I agree it helps a lot of people and it's a good thing that it is now more acceptable to talk about how your head is.

However, I can't agree that you must talk about it. This might go against the grain a bit but from personal experience it is not always absolutely necessary to let it out and talk.

Essentially however much you talk it's ultimately only you that can learn to control your own head. For some talking helps, but for others it's better to queitly work on their own mental strength without letting it all out. Since I learned to recognise the symptoms and to control them I've talked to friends, to my fiancee, and to others about the source of my troubles, my suicidal thoughts, and my issues with myself. At the time when I was suffering badly though? No way. I needed to do it myself.

I'm of the opinion that society must be wary not to create an atmosphere where people feel forced to talk if they don't feel comfortable doing so. Guilt can play a big role in male mental health and creating more of it could cause more harm.

It's a very fine line and if Joe Bryan and others find talking helps them then good, they should do it. But I just counsel some caution as it's not the silver bullet for everyone.

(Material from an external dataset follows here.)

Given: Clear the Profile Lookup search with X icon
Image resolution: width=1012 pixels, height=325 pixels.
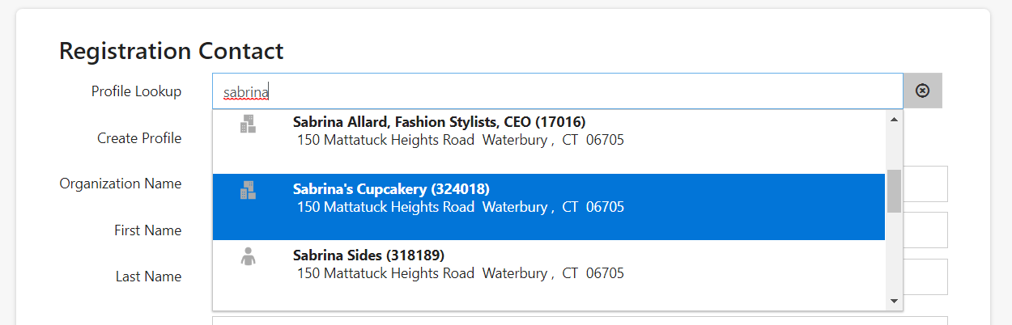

No, talking therapy isn’t for everyone. Some people simply feel unable to ‘open up’ and remain closed lipped. That said in 28 years as an addiction counsellor I can remember only two of my patients that fell into that category. Neither got sober........

Those that were able to open up often did well and greatly benefited from the shared experiences of others with the same condition. That’s how AA works - it’s basically  group therapy.

Nowadays there are many types of talking therapy. A pal of mine was diagnosed with prostrate cancer a couple of years ago and was advised by his GP to join the prostrate cancer group which he did. Months later ( him not being aware of my previous profession) came up to me, full of beans saying how wonderful  the group was and how it had helped him by listening tand talking with other guys with same diagnosis.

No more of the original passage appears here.